Hong Kong’s young people seem to be more sensitive than the older generation to the case for better protection of the environment, including fauna and flora. Many wedding couples specify they do not want shark fin soup served at the celebratory banquet, for example, and withstand the frowns of older relatives. Many of our higher class hotels have responded by removing the dish from the menu.

One of the most startling facts to emerge from the radio programme is that according to the United Nations, wildlife and forest crime comprises the fourth largest illegal trade worldwide after arms, drugs and human trafficking, and frequently links with other forms of serious crime such as fraud, money laundering, and corruption.
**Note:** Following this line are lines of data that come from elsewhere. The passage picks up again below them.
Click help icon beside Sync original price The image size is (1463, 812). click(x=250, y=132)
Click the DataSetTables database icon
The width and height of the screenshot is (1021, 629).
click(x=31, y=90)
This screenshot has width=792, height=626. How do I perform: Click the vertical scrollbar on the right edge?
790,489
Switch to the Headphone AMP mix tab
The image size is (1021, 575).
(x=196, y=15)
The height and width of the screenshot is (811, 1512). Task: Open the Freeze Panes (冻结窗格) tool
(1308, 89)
INTERPOL and UNEP now estimate that natural resources worth as much as USD 91 billion to USD 258 billion annually are being stolen by criminals, depriving countries of future revenues and development opportunities. This crime sector is growing at 2 – 3 times the pace of the global economy.
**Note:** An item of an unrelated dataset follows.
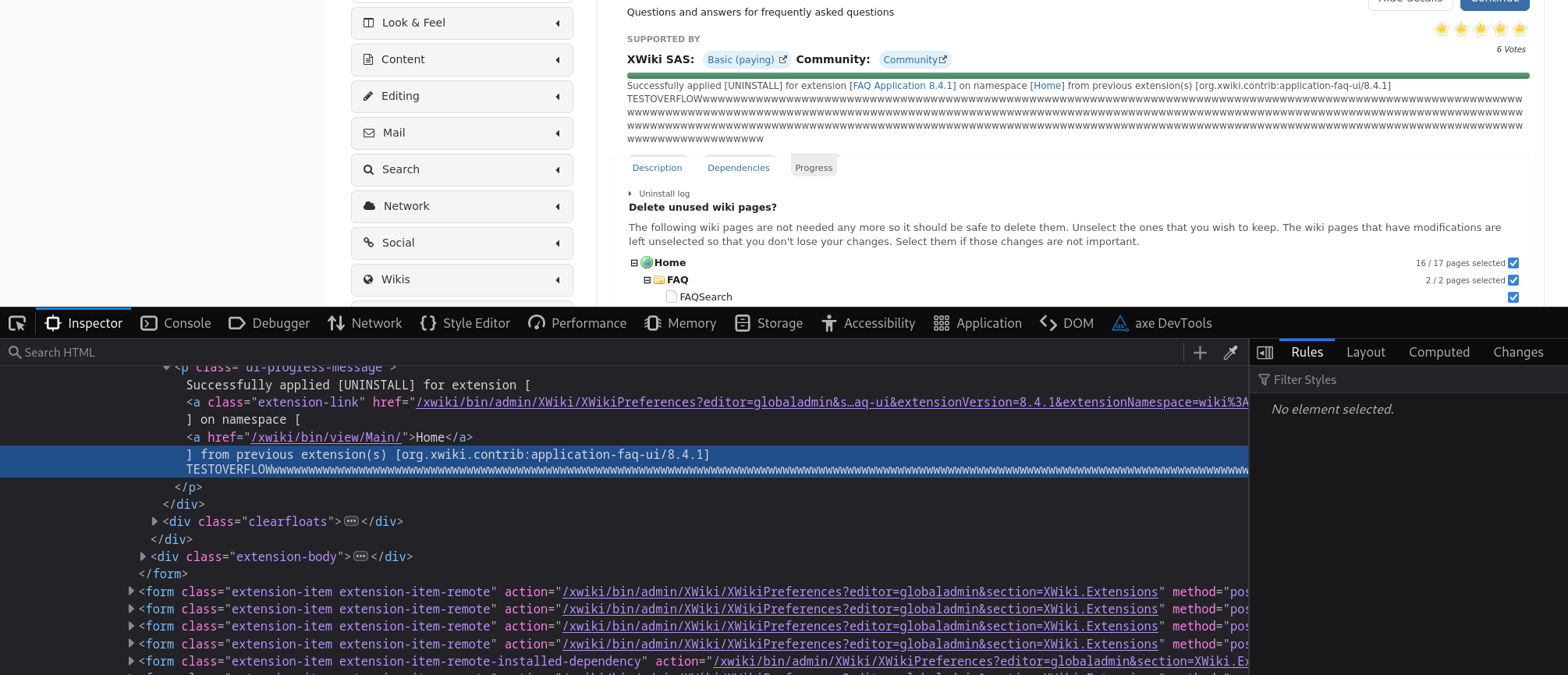Collapse the FAQ tree node
Image resolution: width=1568 pixels, height=675 pixels.
(x=647, y=280)
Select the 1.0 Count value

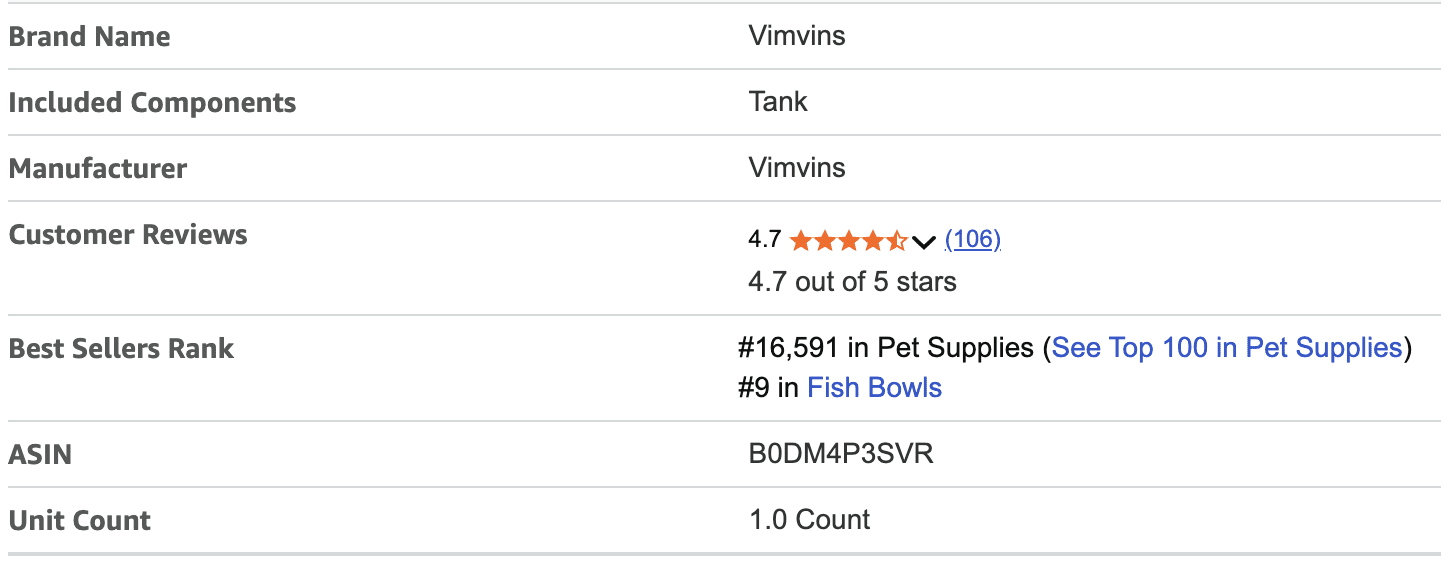pyautogui.click(x=809, y=520)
Hong Kong has robust legislation to deal with illegal activities in these matters, in the form of the Organised and Serious Crimes Ordinance (Cap 455) which empowers law enforcement agencies, inter alia, to go after the profits of organised crime, which represents a meaningful deterrent. A schedule to the Ordinance sets out the areas to which it applies. Included are the common law crimes of murder, kidnapping, false imprisonment and conspiracy to pervert the course of justice, plus offences under eight specific ordinances including Dangerous Drugs, Gambling, Societies and so one.
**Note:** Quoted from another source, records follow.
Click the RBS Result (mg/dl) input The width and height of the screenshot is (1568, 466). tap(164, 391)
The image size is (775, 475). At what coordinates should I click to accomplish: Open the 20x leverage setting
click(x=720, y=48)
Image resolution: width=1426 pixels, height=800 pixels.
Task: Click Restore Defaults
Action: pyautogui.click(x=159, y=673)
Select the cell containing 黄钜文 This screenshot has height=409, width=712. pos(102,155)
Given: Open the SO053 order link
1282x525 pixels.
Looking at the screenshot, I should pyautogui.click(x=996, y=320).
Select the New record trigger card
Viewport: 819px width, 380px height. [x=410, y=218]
Nobody would argue that any of these laws should be dropped from the schedule, but the glaring omission from the list is obviously trade in endangered species.

Responsibility in Hong Kong for dealing with the Convention on International Trade in Endangered Species (CITES) rests with the Agriculture, Fisheries and Conservation Department. When Customs and Excise seize unlawful products they refer the matter here. There is also apparently a role for the Environment Protection Department. I mean no disrespect to either AFCD or EPD but they are not top of mind when one considers who is best able to tackle organised crime. That must surely be the police.

The fact that trade in endangered species is not regarded as a serious crime probably explains why nobody is being prosecuted for the 2017 record seizure.

This is not good enough. As a community we are better than this, we owe it to ourselves to do better than this. And most of all we owe it to our grandchildren.